Given request 1.
Using the article below on AI and cybercrime in Malaysia, answer the following:
(a) What amount of online scam losses did the Home Ministry report for the first half of 2025?
(b) Since January 2022, how many deepfake materials has the Malaysian Communications and Multimedia Commission taken down?
(c) Which two traditional cybersecurity approaches does the article say are struggling to keep up?
Given request 2. Extend the article on AI and cybercrime in Malaysia, shown below, by writing what comes next after its final sentence.

Source extract.
────
Separating Fact from Fiction: How AI Is Transforming Cybercrime In Malaysia | #cybercrime | #infosec


By Kevin Wong, Country Manager, Fortinet Malaysia

Artificial intelligence (AI) has become both an engine for progress and a tool increasingly misused by
cybercriminals. In Malaysia’s fast-growing digital economy, the same technologies driving innovation
across sectors are also being exploited to target governments, organisations, and individuals at scale.
The Home Ministry has also reported that financial losses from online scams reached RM1.12 billion
in the first half of 2025, fuelled by increasingly sophisticated psychological manipulation and social-
engineering tactics.
This surge mirrors a broader global trend. AI is reshaping cybersecurity on both sides of the equation
— strengthening defences while simultaneously lowering the barrier for cybercrime. Some see AI as
a cure-all, while others fear it could undermine the systems we depend on. The reality lies
somewhere in between. To safeguard Malaysia’s digital future, it is essential to separate hype from
fact and understand how AI is changing cybercrime today.

AI Myths vs. Realities in Cybercrime
A common misconception is that AI primarily benefits defenders. In practice, cybercriminals are just
as eager to exploit it. Rather than inventing entirely new attack methods, they are using AI to refine
familiar techniques such as phishing, malware, fraud, and impersonation, making them faster, more
convincing, and harder to detect. Criminals are increasingly treating AI as a force multiplier, using it
to generate polished phishing messages, clone voices and faces for impersonation scams, and
automate reconnaissance. Many of these capabilities are now available through underground “AI-as-
a-Service” offerings, including deepfake tools and customised social-engineering scripts in local
languages.
Malaysia has already felt the impact. Since January 2022, the Malaysian Communications and
Multimedia Commission (MCMC) has taken down more than 2,300 deepfake materials and nearly
47,000 pieces of false online content. As of mid-October, this year, over 77% of deepfake takedown
requests and 85% of false-content requests submitted by MCMC had been successfully removed,
underscoring both the scale of the problem and the challenge of keeping pace.

How AI Is Redefining Cyber Defence
Traditional cybersecurity approaches, such as blacklists and signature-based detection, are struggling
to keep up. These methods rely on recognising known patterns, but AI-generated threats evolve too
quickly, often changing form before defences can adapt. By the time a threat is catalogued, the
attack has already moved on.
────
Supplied data.
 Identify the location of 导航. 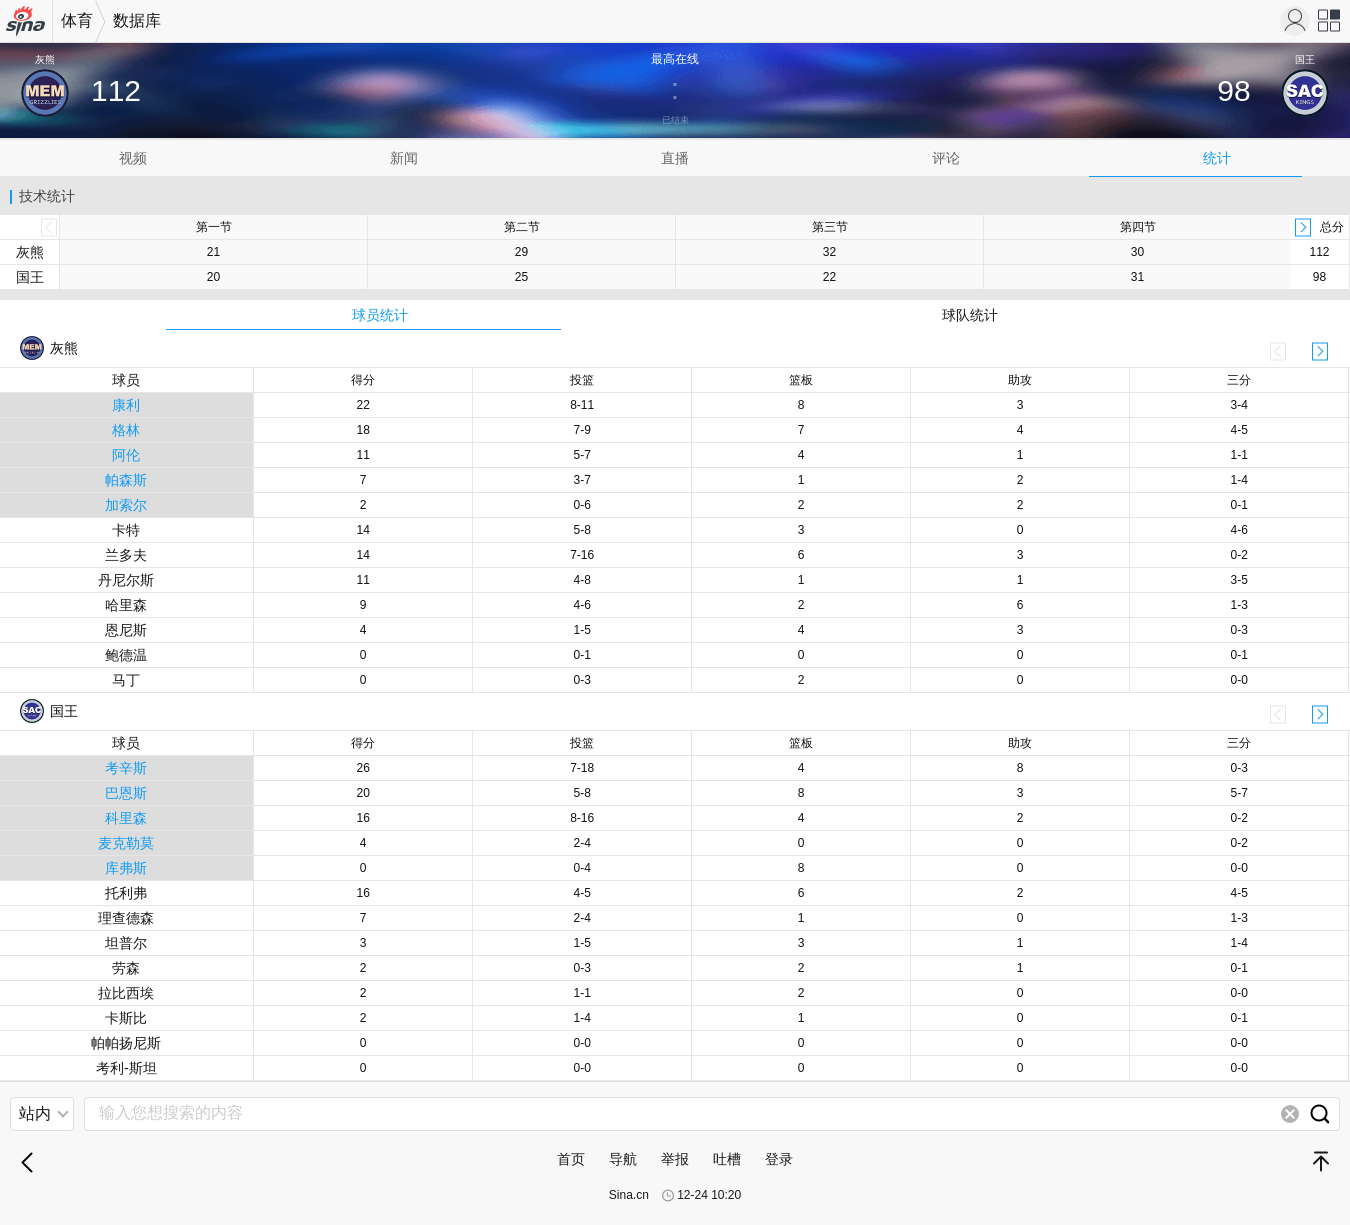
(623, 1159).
────
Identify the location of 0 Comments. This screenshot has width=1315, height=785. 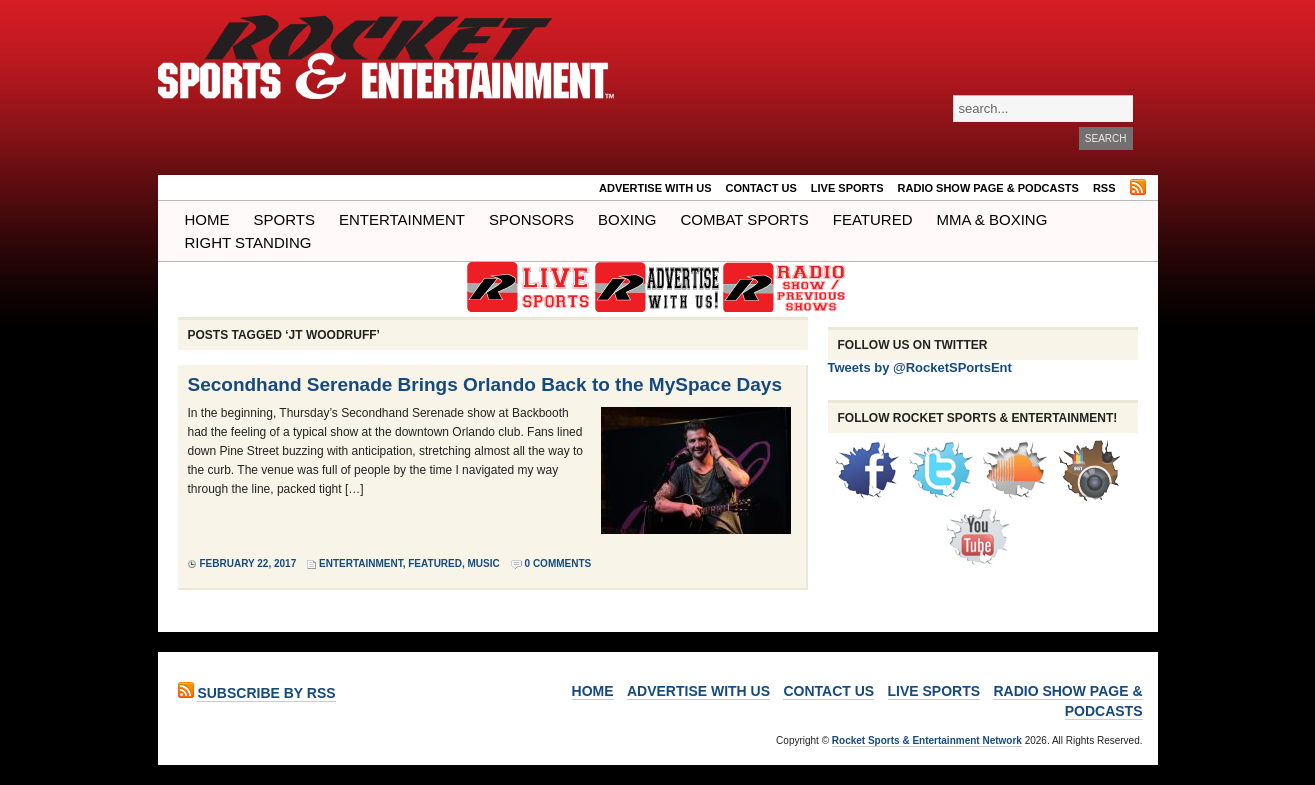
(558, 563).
────
Final answer 1.
(a) RM1.12 billion
(b) More than 2,300
(c) Blacklists and signature-based detection

Final answer 2.
To counter this, organisations are increasingly turning to adaptive, AI-driven security models that can
identify and block threats in real time, including malicious websites and phishing infrastructure the
moment they appear, rather than after damage is done.
However, technology alone is not enough. Human error remains one of the most exploited entry
points. Continuous training and realistic simulations play a critical role in helping employees
recognise phishing attempts, impersonation scams, and social-engineering tactics before they
succeed.
The most effective defence combines machine-speed detection with human awareness. Automated
systems can stop threats at scale, while informed users provide an essential final layer of protection,
particularly against attacks designed to exploit trust.

Building Malaysia’s Digital Vigilance

Defending against AI-powered cyber threats is not just a technical challenge; it is a shared
responsibility. As millions of Malaysians rely on digital services for banking, healthcare, education,
and commerce, cybersecurity has become fundamental to public trust and economic resilience.
Building digital vigilance requires coordination at every level. Organisations must adopt modern,
intelligence-driven security approaches; regulators need clear frameworks for responsible AI use;
and the public must remain alert to increasingly convincing scams and impersonation attempts.
International collaboration is equally important, as cyber threats cross borders far faster than
regulations do.
Malaysia has begun taking meaningful steps. Announced during the 2026 National Budget, the
proposed Cyber Crime Bill and RM32 million allocation for cybersecurity signal a renewed focus on
strengthening law-enforcement capabilities, enhancing digital forensics, and improving coordination
through a restructured National Scam Response Centre.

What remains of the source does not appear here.